Mordecai Richler, La storia di Mortimer Griffin Adelphi, 2015 (1968). 242 pag. 18 euro
Traduzione: Giovanni Ferrara degli Uberti
Anche se del tutto normale e prevedibile, è impressionante notare quanto la scrittura di questo romanzo sia lontana da quella de “La versione di Barney”, probabilmente l’opera più matura e meglio riuscita di Richler.
Scritti a più di trent’anni di distanza, vedono tracimare tra le loro pagine la ridondante personalità del loro autore e, per inevitabile osmosi, ne sottolineano i cambiamenti e la maturazione. In questo testo c’è tutta la veemente saccenteria di un giovane uomo che si affaccia alla vita e, a dispetto della scarsa esperienza, crede di avere capito tutto o quasi, ne “La versione di Barney” sotto un apparente cinismo si nasconde una sconfinata pietà per il genere umano, le sue debolezze e le sue fragilità. Se in uno c’è la feroce determinazione a sottolineare i guasti dei personaggi, a volte fin quasi a farne delle macchiette bidimensionali, nell’altro c’è una malcelata generosità nel perdono, nella comprensione.

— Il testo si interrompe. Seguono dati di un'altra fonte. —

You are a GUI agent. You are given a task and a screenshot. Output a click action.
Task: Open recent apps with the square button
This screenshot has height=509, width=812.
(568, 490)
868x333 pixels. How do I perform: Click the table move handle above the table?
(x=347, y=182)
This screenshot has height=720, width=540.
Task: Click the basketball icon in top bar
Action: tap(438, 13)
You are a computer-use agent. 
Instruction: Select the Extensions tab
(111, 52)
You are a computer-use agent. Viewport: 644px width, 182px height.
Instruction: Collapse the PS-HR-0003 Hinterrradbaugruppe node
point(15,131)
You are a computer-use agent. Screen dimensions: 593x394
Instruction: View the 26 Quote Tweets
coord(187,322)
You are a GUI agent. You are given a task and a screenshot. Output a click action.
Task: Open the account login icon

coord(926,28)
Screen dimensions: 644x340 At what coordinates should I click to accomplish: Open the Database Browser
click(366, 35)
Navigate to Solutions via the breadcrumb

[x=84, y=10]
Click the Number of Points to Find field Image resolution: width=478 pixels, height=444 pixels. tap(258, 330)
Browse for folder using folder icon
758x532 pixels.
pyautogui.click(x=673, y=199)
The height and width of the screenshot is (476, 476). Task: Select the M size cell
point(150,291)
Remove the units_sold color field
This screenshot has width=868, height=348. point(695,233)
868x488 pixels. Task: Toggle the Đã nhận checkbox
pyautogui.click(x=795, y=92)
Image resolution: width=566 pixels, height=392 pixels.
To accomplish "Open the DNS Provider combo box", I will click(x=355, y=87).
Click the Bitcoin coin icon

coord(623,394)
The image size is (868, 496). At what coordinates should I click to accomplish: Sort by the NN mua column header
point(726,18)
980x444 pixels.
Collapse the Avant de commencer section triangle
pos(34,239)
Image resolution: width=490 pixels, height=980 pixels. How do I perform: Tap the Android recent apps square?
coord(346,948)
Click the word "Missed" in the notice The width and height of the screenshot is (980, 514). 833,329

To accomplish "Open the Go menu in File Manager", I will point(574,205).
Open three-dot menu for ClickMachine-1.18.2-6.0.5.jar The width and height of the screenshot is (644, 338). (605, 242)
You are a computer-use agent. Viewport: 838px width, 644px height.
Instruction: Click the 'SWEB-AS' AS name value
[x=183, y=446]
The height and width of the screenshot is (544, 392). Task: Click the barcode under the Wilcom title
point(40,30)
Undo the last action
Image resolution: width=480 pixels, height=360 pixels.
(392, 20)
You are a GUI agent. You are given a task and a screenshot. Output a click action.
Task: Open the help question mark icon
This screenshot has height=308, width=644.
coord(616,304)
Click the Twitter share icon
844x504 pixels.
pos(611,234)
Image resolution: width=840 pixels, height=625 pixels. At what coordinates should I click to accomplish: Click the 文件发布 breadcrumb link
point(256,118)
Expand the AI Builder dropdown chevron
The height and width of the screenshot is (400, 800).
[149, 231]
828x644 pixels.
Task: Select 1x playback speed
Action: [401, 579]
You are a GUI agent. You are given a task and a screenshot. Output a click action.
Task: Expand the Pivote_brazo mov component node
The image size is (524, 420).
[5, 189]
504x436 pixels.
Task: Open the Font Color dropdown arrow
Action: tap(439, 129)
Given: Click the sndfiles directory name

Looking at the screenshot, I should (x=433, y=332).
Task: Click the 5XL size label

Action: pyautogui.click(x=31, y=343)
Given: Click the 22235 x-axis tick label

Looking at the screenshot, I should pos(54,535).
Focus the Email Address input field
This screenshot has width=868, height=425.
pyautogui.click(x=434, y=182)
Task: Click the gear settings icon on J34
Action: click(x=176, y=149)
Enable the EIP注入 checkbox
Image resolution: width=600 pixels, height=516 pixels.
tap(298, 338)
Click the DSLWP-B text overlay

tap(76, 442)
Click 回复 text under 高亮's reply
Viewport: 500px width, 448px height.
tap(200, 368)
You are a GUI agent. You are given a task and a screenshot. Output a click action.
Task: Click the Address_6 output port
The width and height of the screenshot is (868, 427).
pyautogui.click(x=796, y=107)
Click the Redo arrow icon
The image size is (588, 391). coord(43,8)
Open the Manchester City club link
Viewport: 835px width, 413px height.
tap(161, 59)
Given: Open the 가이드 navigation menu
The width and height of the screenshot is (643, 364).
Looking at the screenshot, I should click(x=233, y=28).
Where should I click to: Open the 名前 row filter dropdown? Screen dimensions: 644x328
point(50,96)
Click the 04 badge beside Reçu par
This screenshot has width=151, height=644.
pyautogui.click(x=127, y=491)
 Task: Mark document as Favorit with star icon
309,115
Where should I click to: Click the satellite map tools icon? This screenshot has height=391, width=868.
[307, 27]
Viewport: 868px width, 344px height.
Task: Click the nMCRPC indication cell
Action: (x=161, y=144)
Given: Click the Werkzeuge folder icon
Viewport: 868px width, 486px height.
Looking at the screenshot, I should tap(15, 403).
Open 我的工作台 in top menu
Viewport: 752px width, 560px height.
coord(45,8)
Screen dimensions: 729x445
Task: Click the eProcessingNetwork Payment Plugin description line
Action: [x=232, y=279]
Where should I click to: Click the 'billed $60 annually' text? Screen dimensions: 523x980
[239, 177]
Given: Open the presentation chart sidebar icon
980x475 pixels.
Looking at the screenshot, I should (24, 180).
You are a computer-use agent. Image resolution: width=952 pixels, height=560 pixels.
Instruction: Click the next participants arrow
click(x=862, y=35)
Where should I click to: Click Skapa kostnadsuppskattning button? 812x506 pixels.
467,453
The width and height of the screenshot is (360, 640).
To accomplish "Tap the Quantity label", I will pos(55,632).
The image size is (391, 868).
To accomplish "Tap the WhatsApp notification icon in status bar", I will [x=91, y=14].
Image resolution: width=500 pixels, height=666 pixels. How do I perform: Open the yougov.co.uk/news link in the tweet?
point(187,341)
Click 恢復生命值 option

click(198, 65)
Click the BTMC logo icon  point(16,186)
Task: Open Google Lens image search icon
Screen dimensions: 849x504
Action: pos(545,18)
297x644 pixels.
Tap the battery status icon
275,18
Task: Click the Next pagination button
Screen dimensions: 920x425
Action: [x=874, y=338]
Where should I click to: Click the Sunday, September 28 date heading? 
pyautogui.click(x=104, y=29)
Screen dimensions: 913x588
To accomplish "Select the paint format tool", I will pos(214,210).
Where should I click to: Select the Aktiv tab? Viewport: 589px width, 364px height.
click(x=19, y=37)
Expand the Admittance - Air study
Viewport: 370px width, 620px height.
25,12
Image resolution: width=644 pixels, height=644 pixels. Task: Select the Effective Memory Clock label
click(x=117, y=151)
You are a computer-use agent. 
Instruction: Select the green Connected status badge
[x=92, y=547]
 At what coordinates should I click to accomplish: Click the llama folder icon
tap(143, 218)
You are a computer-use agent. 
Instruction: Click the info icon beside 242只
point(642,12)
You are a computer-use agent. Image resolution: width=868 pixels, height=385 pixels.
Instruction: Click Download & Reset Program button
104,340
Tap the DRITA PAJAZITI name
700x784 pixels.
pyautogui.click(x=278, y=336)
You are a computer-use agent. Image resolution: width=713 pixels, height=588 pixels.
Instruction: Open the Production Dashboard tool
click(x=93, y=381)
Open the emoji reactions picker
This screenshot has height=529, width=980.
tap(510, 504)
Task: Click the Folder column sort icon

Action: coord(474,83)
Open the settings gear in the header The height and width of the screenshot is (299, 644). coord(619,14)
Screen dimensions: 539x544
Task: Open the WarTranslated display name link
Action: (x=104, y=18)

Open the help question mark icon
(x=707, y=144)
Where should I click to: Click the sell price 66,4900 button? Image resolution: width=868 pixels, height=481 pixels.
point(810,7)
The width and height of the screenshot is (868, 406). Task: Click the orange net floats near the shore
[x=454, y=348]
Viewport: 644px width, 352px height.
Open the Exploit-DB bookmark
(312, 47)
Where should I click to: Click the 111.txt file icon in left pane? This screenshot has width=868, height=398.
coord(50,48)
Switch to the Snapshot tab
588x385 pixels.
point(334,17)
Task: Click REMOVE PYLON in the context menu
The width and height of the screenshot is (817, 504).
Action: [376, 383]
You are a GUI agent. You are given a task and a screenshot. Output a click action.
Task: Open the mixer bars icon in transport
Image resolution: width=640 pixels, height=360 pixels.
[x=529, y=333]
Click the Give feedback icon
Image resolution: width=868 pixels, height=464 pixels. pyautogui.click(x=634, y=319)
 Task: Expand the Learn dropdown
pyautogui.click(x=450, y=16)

Questo è un romanzo che prova a correre e troppo spesso lo fa con palese affanno. Ha un passo irregolare, come in una passeggiata “per vetrine”, in cui dopo dieci metri di cammino ci si ferma per guardare qualcosa che forse non interessa troppo e che, alla successiva esposizione di merce, si è già dimenticato. Si percepisce chiaramente la voglia di vita che tracima dalle pagine, la curiosità di vedere tutti gli spettacoli in scena, di sentire tutte le musiche, di leggere tutti i libri che capitano a tiro e di conoscere quante più persone possibili. Quest’aspetto è così presente che volte il protagonista risulta quasi irritante nella sua necessità di essere al passo con tutto ciò che gli ruota attorno che tra l’altro, in una città come Londra nella fine degli anni sessanta, non è la cosa più facile del mondo. E’ facile avvertire questa sete, anche se potente, come l’unica fonte di energia, ed è altrettanto facile percepirla non come una vera necessità interiore ma come una esigenza per non rimanere estraneo ad un ambiente o alle conversazioni tra conoscenti. Più che una piacevole e appagante nuotata nel mare della cultura appare un disperato annaspare per tenersi a galla.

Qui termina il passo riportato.